Shareholders up in arms over proposed Chubb CEO package

Investors in one insurance titan have now voted on an US$80 million pay day for a departing executive.

(Bloomberg) -- Chubb Corp. shareholders opposed an US$80 million golden parachute payment for Chief Executive Officer John Finnegan, who struck a deal to sell the insurer to Ace Ltd.

About 61 percent of voting shareholders said no to the pay packages for Finnegan and his deputies in the non-binding, advisory measure, according to a filing Thursday from Warren, New Jersey-based Chubb.

Institutional Shareholder Services Inc. advised investors to reject the golden parachute arrangement, which would include a US$23 million tax reimbursement for Finnegan. He’d be eligible for the package if he’s terminated or voluntarily resigns because of a demotion after the deal is completed. The parachute would also include about US$24 million in cash and US$33 million in equity.

The excise tax reimbursement, which is also known as a gross-up, “significantly increases the overall cost of severance payments and is not justified by current market practices,” according to an Oct. 2 report from ISS.

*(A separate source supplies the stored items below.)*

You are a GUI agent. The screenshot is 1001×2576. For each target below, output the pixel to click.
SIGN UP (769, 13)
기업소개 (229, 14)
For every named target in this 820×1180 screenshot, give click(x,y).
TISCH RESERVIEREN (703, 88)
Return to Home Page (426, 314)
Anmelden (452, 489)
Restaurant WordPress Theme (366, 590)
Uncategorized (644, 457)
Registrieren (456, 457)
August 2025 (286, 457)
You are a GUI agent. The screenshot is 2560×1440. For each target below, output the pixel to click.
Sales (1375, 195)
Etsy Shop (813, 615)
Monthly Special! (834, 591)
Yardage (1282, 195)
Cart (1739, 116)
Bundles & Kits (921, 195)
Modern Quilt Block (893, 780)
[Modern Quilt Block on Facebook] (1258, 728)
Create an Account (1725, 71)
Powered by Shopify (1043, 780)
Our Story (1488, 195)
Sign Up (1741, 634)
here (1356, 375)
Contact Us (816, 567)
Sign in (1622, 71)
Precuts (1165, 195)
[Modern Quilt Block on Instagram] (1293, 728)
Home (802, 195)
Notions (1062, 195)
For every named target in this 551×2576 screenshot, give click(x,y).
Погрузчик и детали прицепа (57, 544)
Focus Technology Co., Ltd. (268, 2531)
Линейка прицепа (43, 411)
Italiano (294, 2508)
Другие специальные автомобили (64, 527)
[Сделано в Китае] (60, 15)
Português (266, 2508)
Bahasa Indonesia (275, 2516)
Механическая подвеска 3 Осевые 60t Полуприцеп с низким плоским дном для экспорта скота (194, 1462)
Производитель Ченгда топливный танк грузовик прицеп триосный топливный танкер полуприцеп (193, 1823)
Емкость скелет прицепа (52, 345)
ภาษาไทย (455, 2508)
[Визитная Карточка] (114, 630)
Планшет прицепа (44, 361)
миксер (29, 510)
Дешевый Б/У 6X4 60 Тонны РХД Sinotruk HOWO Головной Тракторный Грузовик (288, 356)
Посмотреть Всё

Proposed packages for Finnegan’s deputies including Chief Financial Officer Richard G. Spiro don’t include an excise tax gross-up. Mark Greenberg, a spokesman for Chubb, declined to comment on the golden parachute.

‘Eye-Popping’

Finnegan “did create an awful lot of value while running the company,” Meyer Shields, an analyst from Keefe Bruyette & Woods Inc., said in a phone interview. “You could make the argument that compared to that, maybe the golden parachute wasn’t as golden as it could have been. Having said that, it’s still an eye-popping number.”

Chubb investors approved the plan to sell the company to Zurich-based Ace for about US$30 billion in cash and stock. Finnegan, 66, will assist the combined company with integration and be an executive vice chairman once the deal is completed, the companies have said. Before the agreement was announced, he had disclosed plans to step down at the end of 2016.

The size of Finnegan’s golden parachute, which was disclosed in a Sept. 11 merger agreement filing, is an estimate based on Chubb’s average closing price during the five-day period following the deal’s announcement in July.